For a band who wilfully describe themselves as “psychotic pop, psychedelic punk and androgynous rock n’ roll,” Co-Morbid is a surprisingly together album. Together in the sense that whilst it is wild and raw, challenging and visceral, often intense, always surprising, the songs hold together because of an accessibility and even a brilliant pop sensibility at times. Sure it is often buried under a garage rock growl, glam excesses, paisley visions and prowling punk postures songs like My Former Baby reveals them to be brilliant purveyors of Kinks-esque kitchen sink dramas with a New Wave make over.
In fact She Makes Me Want to Die goes even further and makes you realise that if Noel Gallagher had listened to more of Small Faces and The Move rather than T-Rex and The Fab Four, this might have been what the much maligned Brit-pop era might have sounded like. If only! But it didn’t and that makes Faerground Accidents slightly lost musical souls in the scheme of things, which is a shame.
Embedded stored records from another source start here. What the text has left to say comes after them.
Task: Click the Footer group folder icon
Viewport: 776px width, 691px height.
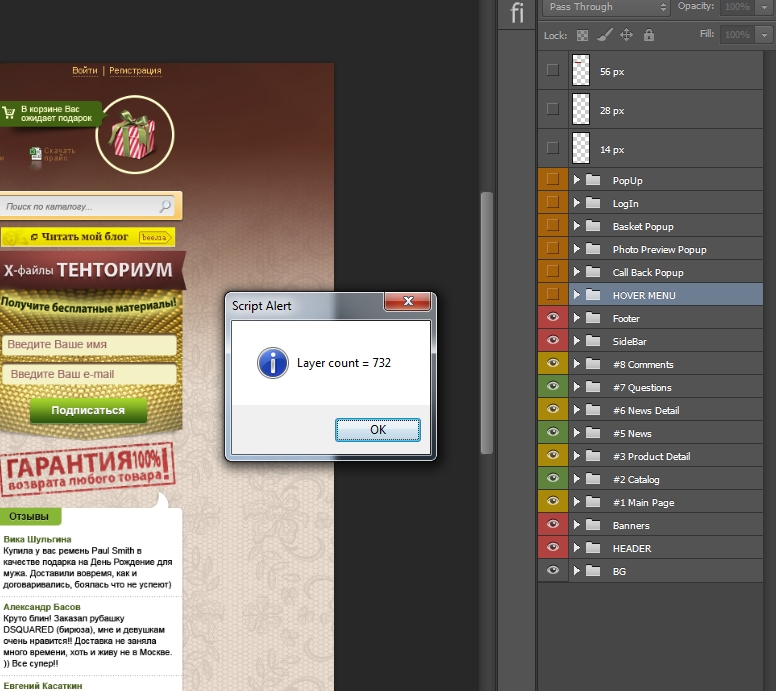Action: click(x=593, y=319)
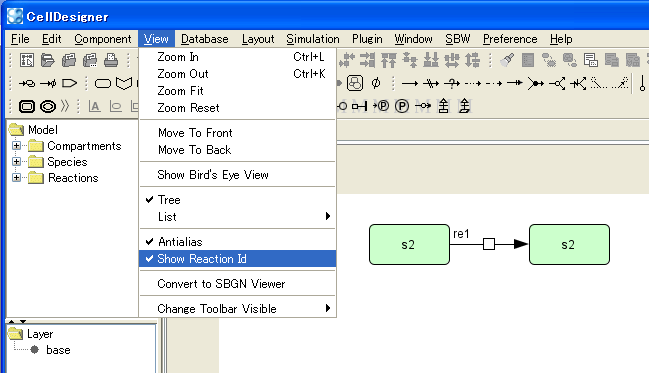The width and height of the screenshot is (649, 373).
Task: Select the Complex species icon
Action: point(355,83)
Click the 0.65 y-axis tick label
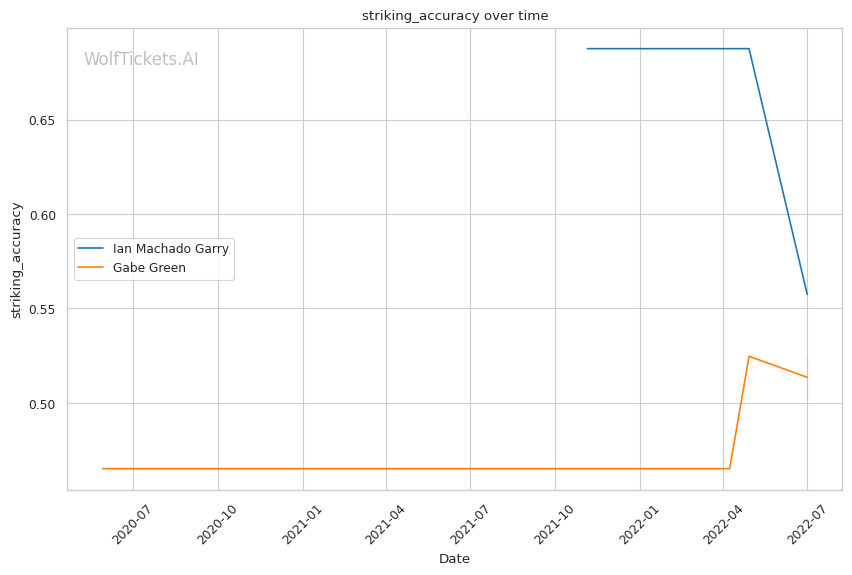Image resolution: width=852 pixels, height=575 pixels. coord(43,120)
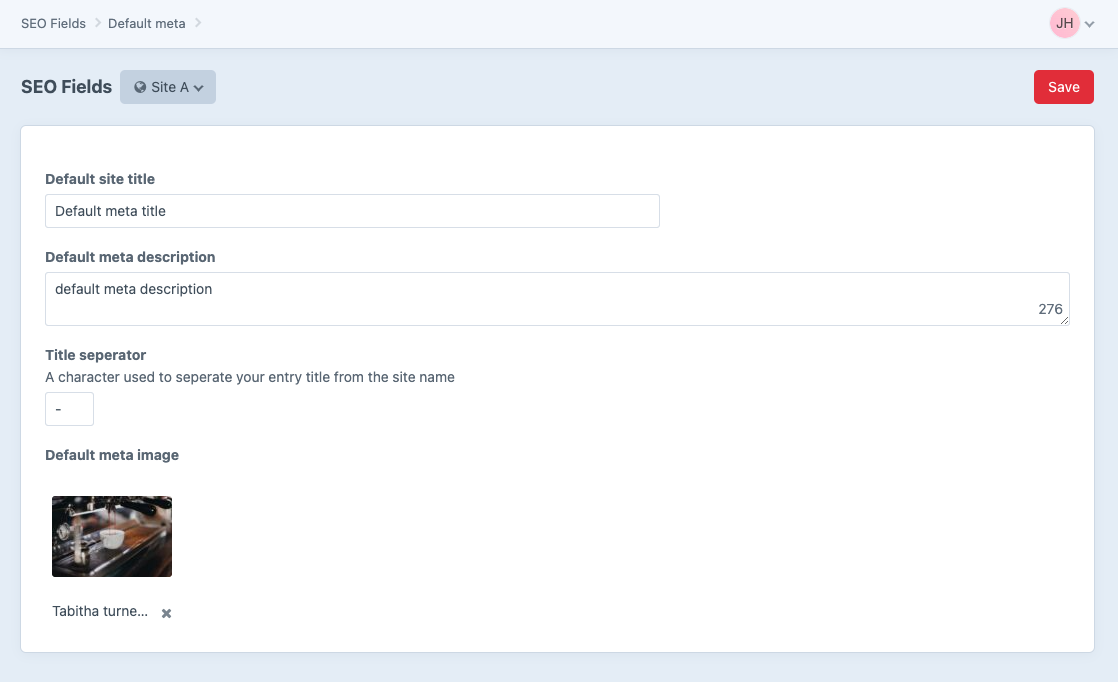Screen dimensions: 1118x682
Task: Click the Title seperator character field
Action: coord(69,409)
It’s a mercurial blend musically speaking, punky and muscular when it wants to be but able to play the psychedelic pop role too, exhibiting the experimentation of post-punk but also tugging more retrospective heartstrings, sometimes sound like a 60’s hippies throwing a hand grenade into the summer of love cultural happening and sometimes sounding like Pink Floyd if Syd had remained at the helm.
I love bands who I just can’t put my finger on, it becomes an itch I can’t scratch and sends me back for repeated listens until I work it all out, though in the case of these Sheffield musical miscreants I don’t think I will.But that is also the joy of music I guess, what would the world be like if we all followed the rules? Tunbridge Wells I suppose!